A banalização da leitura, no bom sentido, é uma das metas que vem sendo cumprida desde o primeiro dia de funcionamento das máquinas de livros. Num país com 73% de analfabetos funcionais, transformamos e continuamos transformando uma parcela significativa da população.
Alfabetização funcional é definida como a capacidade de interpretar textos, gráficos e fórmulas aritméticas e produzi-los de forma que sejam interpretáveis. Eu considero que fazem parte do grupo de analfabetos funcionais, pessoas de ego inflado que adoram utilizar palavras difíceis para um público que não as irá entender. Ou seja, falam para si ou para uma minoria, sem um pingo de cidadania, sem trazer benefício para a população e sem de fato se comunicar.
Não entender e não se fazer entender é o principal fator de geração de conflitos de toda natureza, baixa produtividade, baixa qualidade de vida, frustrações, má distribuição de renda, miséria, insalubridade e outras mazelas que acompanham nosso cotidiano.
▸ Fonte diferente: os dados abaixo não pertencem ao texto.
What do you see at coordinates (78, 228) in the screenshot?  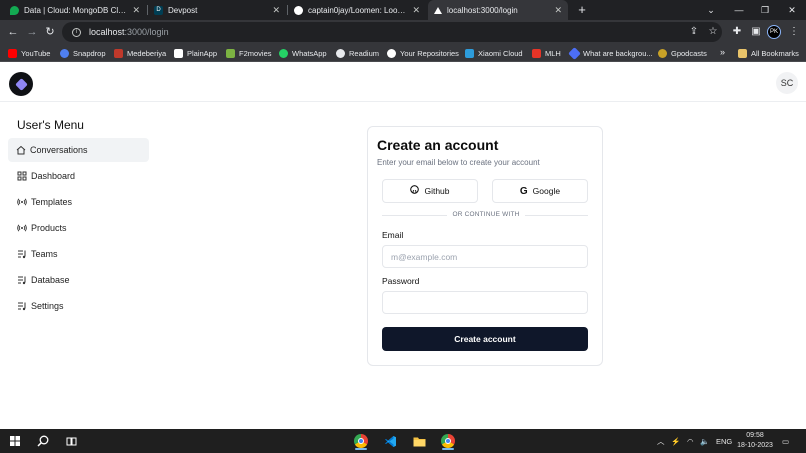 I see `menu-item-products: Products` at bounding box center [78, 228]. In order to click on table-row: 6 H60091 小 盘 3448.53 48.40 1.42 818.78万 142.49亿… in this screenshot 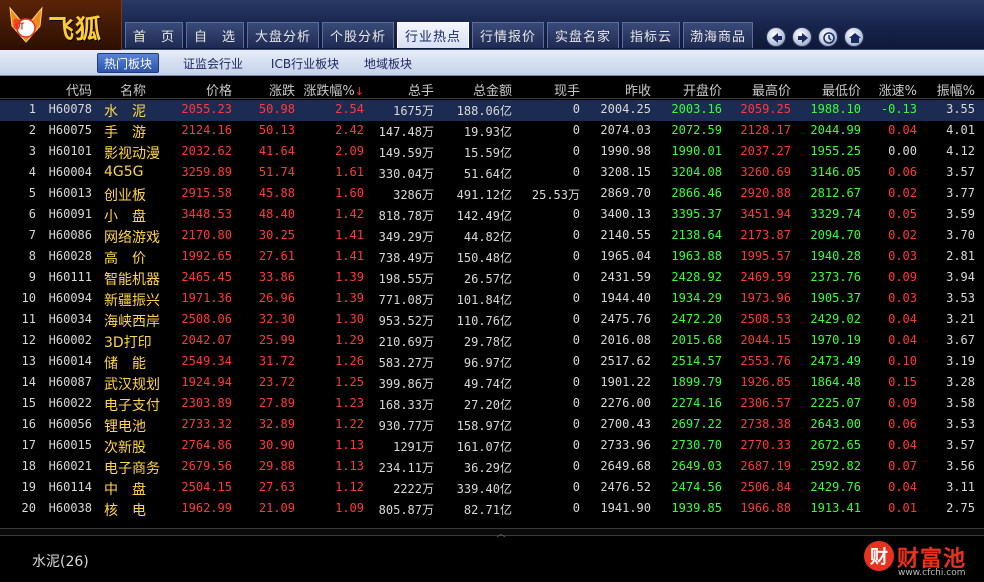, I will do `click(492, 216)`.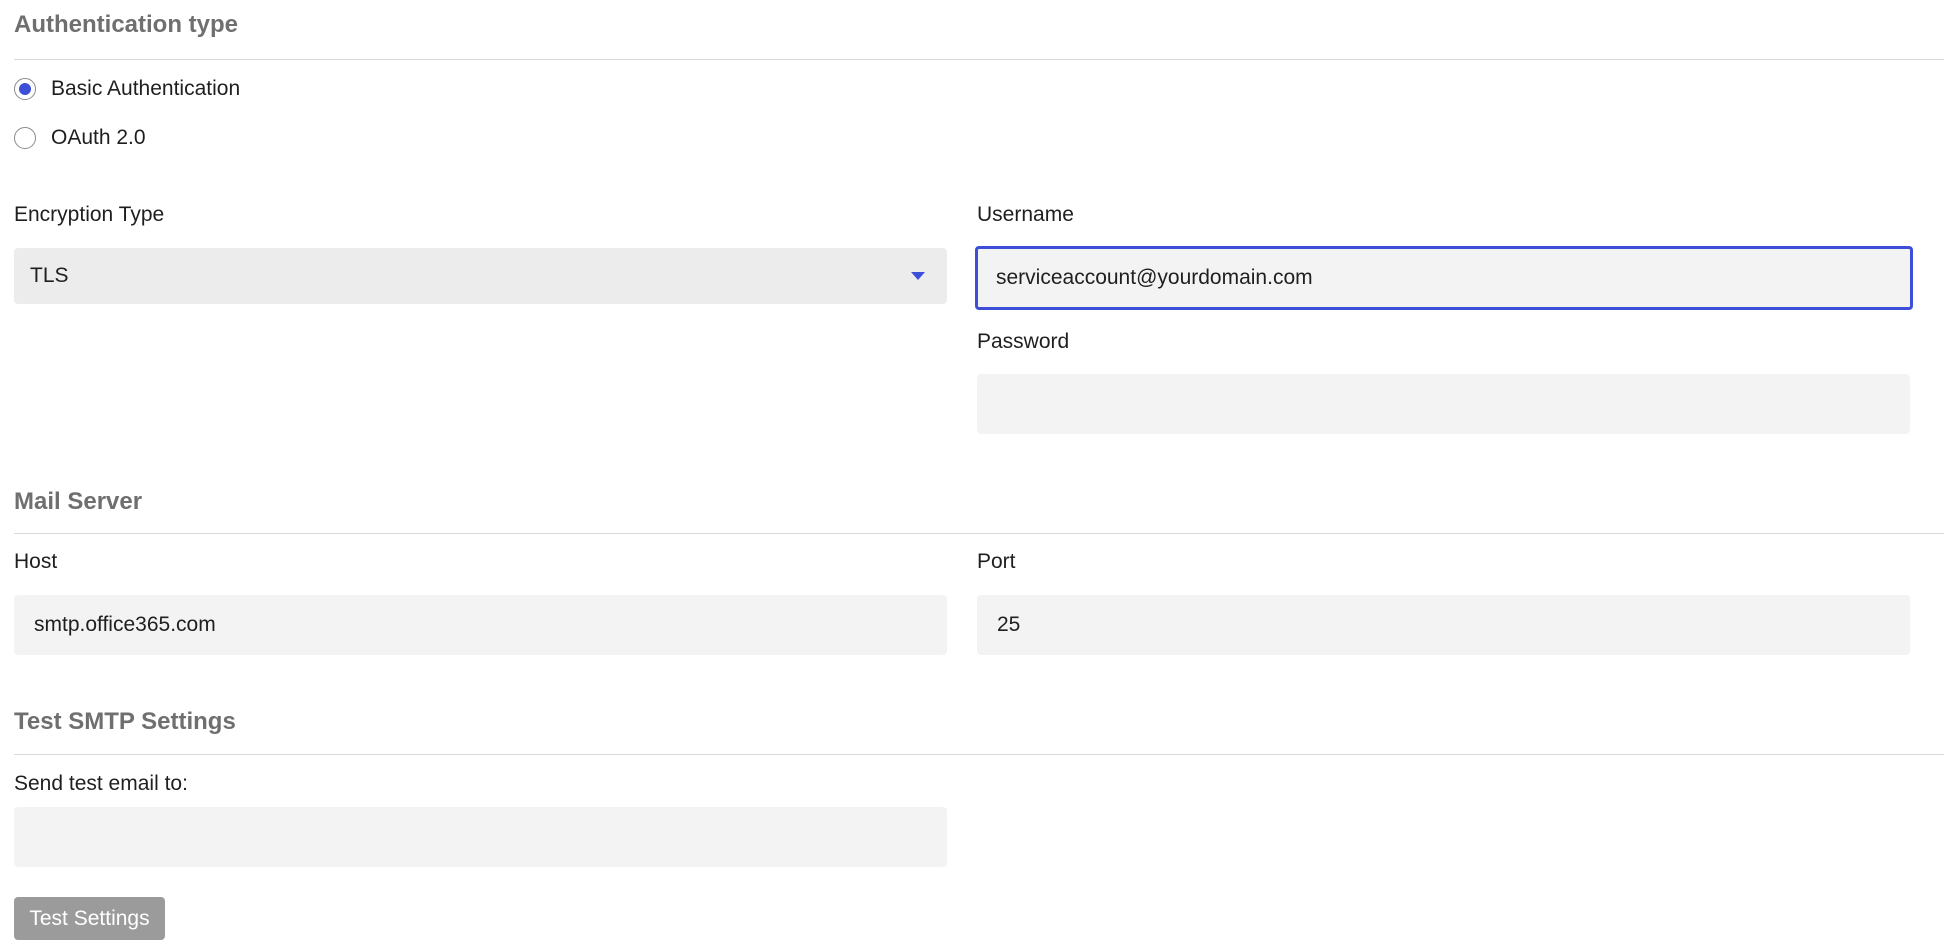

Nos empenhamos em expandir as atividades da 24X7 para uma parcela muito maior da população. Seja por melhoria de processos, por aporte de capital de terceiros, seja por patrocínios culturais recorrendo a leis de incentivo à cultura com 100% de renúncia fiscal – cuja obtenção, aliás, tem sido muito difícil, mas somos um caso típico de persistência. Queremos acelerar e potencializar os resultados desse canal de distribuição de livros de baixo custo, para garantir, de forma sustentável, a democratização do acesso à leitura.
Sou médico de formação e muita gente me pergunta por que abandonei a Medicina. Bem, sou mais atuante hoje do que nunca, em medicina preventiva. A alfabetização funcional, longe de qualquer outro, é o fator de maior importância na redução da mortalidade infantil. Ajudar a quebrar a máxima que brasileiro não lê e provocar mudanças imediatas de caráter permanente em uma grande parcela da população dão enorme satisfação!
*Fabio Bueno Netto é fundador da 24X7 Cultural.